Die Förderung für Wärmepumpen und klimafreundliche Heizungen läuft in Deutschland hauptsächlich über die Bundesförderung für effiziente Gebäude (BEG). Die wichtigsten Programme werden über die KfW und das BAFA abgewickelt.
Die wichtigsten Programme für Mehrfamilienhäuser und Gewerbe sind:
1. KfW – Heizungsförderung (Programm 458)
Dieses Programm fördert den Einbau klimafreundlicher Heizungen, z. B. Wärmepumpen oder den Anschluss an ein Wärmenetz. Die Förderung kann je nach Voraussetzungen bis zu 70 % Zuschuss der förderfähigen Kosten erreichen. Auch Eigentümer von Mehrfamilienhäusern und Wohnungseigentümergemeinschaften können dieses Programm nutzen.
2. KfW – Ergänzungskredit für Einzelmaßnahmen (Programme 358 / 359)
Zusätzlich zur Zuschussförderung kann ein zinsgünstiger Kredit beantragt werden, um die Investition vorzufinanzieren.
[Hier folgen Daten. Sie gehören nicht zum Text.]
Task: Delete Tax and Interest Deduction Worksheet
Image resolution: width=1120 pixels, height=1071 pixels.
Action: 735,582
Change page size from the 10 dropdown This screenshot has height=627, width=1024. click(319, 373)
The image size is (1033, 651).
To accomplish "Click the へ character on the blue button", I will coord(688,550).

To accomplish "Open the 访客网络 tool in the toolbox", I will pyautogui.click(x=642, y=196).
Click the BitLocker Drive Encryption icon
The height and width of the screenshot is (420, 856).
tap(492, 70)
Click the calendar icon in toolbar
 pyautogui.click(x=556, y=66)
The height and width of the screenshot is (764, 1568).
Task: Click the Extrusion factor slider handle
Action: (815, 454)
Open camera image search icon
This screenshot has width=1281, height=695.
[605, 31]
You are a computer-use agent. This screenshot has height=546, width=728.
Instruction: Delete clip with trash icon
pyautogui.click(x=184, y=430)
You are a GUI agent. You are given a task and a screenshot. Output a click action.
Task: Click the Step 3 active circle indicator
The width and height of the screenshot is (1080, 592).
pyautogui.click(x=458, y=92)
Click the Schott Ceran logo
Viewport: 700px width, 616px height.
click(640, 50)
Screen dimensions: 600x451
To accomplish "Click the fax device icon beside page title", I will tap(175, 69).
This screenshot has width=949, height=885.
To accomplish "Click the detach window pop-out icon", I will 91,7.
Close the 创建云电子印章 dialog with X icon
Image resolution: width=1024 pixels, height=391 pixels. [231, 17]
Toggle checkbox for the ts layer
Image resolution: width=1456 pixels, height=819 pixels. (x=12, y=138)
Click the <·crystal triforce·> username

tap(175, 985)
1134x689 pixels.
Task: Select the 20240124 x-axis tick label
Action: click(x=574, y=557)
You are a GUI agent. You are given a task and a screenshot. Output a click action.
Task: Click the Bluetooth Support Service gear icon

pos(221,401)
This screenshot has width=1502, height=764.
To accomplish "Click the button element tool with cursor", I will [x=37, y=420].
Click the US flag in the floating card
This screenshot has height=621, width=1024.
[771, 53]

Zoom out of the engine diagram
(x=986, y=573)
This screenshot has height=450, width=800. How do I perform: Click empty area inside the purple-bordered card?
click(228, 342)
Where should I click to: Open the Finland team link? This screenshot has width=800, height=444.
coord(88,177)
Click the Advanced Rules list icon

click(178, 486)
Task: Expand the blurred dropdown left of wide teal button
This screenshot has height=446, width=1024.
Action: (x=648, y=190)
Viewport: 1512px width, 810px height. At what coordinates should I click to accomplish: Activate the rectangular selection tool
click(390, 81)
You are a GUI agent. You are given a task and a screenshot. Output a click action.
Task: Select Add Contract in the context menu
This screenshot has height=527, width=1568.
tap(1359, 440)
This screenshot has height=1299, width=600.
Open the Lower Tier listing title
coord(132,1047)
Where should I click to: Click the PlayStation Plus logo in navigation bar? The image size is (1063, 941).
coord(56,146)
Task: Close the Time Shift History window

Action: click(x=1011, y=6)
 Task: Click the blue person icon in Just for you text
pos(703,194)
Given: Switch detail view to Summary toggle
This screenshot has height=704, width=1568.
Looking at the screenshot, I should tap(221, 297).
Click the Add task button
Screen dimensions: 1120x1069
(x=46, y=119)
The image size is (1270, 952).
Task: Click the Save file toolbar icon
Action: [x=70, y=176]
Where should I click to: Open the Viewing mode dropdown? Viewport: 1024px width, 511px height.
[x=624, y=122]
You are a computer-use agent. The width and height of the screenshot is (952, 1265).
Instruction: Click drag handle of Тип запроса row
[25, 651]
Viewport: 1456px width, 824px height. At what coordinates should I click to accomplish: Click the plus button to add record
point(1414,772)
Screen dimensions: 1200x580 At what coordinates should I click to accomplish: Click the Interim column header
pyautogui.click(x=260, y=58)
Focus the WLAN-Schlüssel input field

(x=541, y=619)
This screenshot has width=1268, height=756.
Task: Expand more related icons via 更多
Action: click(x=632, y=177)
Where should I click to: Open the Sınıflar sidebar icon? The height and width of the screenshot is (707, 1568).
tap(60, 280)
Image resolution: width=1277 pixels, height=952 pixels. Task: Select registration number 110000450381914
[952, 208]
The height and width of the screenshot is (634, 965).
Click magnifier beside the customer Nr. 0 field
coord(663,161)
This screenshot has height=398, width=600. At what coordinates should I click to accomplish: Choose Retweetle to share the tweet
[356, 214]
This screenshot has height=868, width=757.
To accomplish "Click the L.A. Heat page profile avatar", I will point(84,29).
Dieser Kredit kann beispielsweise genutzt werden, um die Zeit bis zur Auszahlung der Förderung zu überbrücken.
3. BAFA – Bundesförderung für effiziente Gebäude (BEG Einzelmaßnahmen)
Über das BAFA werden vor allem technische Einzelmaßnahmen gefördert, beispielsweise Effizienzmaßnahmen an der Gebäudehülle oder Energieberatung. Die BAFA-Förderung ist Teil der BEG-Struktur und kann mit KfW-Programmen kombiniert werden.
Für Gewerbeimmobilien und Nichtwohngebäude gibt es innerhalb der BEG ebenfalls spezifische Förderprogramme und Kredite, teilweise mit Basisförderungen von bis zu 35 %, abhängig von Technologie und Effizienzanforderungen.